Comparing Frechet and positive stable laws

Let L be the unit exponential random variable and Z(alpha) the standard positive alpha-stable random variable. We prove that {(1-alpha)alpha(gamma alpha)Z(alpha)(-gamma alpha), 0 < alpha < 1} is decreasing for the optimal stochastic order and that {(1-alpha)Z(alpha)(-gamma alpha), 0 < alpha < 1} is increasing for the convex order, with gamma(alpha) = alpha/(1-alpha). We also show that {Gamma(1+alpha)Z(alpha)(-alpha); 1/2 <= alpha <= 1} is decreasing for the convex order, that Z(alpha)(-alpha) <(st) Gamma (1-alpha)L and that Gamma(1+alpha)Z(alpha)(-alpha) <(cx) L. This allows one to compare Z(alpha) with the two extremal Frechet distributions corresponding to the behaviour of its density at zero and at infinity.

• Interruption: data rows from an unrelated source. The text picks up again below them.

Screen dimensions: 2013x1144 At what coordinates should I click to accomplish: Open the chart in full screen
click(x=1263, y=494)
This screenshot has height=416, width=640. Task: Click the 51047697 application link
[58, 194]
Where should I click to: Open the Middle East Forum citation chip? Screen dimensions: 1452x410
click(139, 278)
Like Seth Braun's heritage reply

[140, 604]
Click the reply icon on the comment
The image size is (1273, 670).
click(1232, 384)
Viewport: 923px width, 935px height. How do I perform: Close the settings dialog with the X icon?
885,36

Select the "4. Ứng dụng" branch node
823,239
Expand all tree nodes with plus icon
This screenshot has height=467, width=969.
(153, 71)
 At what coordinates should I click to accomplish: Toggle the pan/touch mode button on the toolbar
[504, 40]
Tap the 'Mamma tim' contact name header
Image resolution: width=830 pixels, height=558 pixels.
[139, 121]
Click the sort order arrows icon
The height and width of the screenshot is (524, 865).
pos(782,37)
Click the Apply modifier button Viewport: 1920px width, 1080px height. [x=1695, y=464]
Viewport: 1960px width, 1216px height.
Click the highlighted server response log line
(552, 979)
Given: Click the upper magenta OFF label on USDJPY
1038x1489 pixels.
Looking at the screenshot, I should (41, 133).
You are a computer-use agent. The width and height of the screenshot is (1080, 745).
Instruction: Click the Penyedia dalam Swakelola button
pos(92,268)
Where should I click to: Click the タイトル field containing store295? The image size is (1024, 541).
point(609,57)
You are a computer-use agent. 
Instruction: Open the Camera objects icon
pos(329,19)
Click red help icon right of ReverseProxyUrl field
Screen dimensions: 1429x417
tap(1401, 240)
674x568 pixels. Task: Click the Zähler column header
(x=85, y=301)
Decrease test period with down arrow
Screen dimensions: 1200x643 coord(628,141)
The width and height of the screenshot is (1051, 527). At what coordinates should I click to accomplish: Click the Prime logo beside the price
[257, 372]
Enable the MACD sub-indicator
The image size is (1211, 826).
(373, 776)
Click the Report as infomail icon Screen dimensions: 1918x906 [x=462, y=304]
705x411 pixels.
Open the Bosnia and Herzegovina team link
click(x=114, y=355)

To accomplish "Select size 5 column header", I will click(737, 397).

We also discuss the applications of these bounds to the strange behaviour of the median of Z(alpha) and Z(alpha)(-alpha) and to some uniform estimates on the classical Mittag-Leffler function. Along the way, we obtain a canonical factorization of Z(alpha) for alpha rational in terms of Beta random variables. The latter extends to the one-sided branches of real strictly stable densities.